THE TASK: When you write out the entries, keep every line exactly as it appears.

═════ ENTRIES SHOWN ═════

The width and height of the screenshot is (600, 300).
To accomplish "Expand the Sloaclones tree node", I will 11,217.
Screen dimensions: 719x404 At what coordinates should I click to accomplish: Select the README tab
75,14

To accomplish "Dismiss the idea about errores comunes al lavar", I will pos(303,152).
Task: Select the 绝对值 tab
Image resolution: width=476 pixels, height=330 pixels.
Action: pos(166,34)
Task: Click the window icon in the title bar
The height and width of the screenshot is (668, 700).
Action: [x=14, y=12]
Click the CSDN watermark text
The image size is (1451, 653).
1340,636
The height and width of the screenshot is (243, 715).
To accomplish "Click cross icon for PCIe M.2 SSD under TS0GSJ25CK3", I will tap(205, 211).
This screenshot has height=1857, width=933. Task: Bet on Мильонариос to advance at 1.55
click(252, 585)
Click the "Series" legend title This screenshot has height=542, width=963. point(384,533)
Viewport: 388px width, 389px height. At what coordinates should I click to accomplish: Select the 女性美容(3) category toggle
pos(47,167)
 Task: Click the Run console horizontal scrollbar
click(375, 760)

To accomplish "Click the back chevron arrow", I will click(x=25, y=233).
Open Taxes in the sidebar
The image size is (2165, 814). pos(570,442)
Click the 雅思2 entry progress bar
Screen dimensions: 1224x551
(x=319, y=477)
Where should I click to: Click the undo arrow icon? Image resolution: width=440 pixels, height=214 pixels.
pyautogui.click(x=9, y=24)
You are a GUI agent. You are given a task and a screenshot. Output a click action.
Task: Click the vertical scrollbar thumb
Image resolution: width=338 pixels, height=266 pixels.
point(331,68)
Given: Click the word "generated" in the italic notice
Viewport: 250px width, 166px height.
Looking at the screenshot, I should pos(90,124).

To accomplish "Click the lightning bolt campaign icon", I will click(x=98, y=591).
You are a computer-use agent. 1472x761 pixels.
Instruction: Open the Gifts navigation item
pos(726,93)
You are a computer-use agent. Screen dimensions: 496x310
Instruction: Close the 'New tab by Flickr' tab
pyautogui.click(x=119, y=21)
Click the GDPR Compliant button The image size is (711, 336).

═════

REPLY:
The width and height of the screenshot is (600, 300).
To accomplish "Expand the Sloaclones tree node", I will 11,217.
Screen dimensions: 719x404 At what coordinates should I click to accomplish: Select the README tab
75,14

To accomplish "Dismiss the idea about errores comunes al lavar", I will pos(303,152).
Task: Select the 绝对值 tab
Image resolution: width=476 pixels, height=330 pixels.
Action: pos(166,34)
Task: Click the window icon in the title bar
The height and width of the screenshot is (668, 700).
Action: [x=14, y=12]
Click the CSDN watermark text
The image size is (1451, 653).
1340,636
The height and width of the screenshot is (243, 715).
To accomplish "Click cross icon for PCIe M.2 SSD under TS0GSJ25CK3", I will tap(205, 211).
This screenshot has height=1857, width=933. Task: Bet on Мильонариос to advance at 1.55
click(252, 585)
Click the "Series" legend title This screenshot has height=542, width=963. point(384,533)
Viewport: 388px width, 389px height. At what coordinates should I click to accomplish: Select the 女性美容(3) category toggle
pos(47,167)
 Task: Click the Run console horizontal scrollbar
click(375, 760)

To accomplish "Click the back chevron arrow", I will click(x=25, y=233).
Open Taxes in the sidebar
The image size is (2165, 814). pos(570,442)
Click the 雅思2 entry progress bar
Screen dimensions: 1224x551
(x=319, y=477)
Where should I click to: Click the undo arrow icon? Image resolution: width=440 pixels, height=214 pixels.
pyautogui.click(x=9, y=24)
You are a GUI agent. You are given a task and a screenshot. Output a click action.
Task: Click the vertical scrollbar thumb
Image resolution: width=338 pixels, height=266 pixels.
point(331,68)
Given: Click the word "generated" in the italic notice
Viewport: 250px width, 166px height.
Looking at the screenshot, I should pos(90,124).

To accomplish "Click the lightning bolt campaign icon", I will click(x=98, y=591).
You are a computer-use agent. 1472x761 pixels.
Instruction: Open the Gifts navigation item
pos(726,93)
You are a computer-use agent. Screen dimensions: 496x310
Instruction: Close the 'New tab by Flickr' tab
pyautogui.click(x=119, y=21)
Click the GDPR Compliant button The image size is (711, 336).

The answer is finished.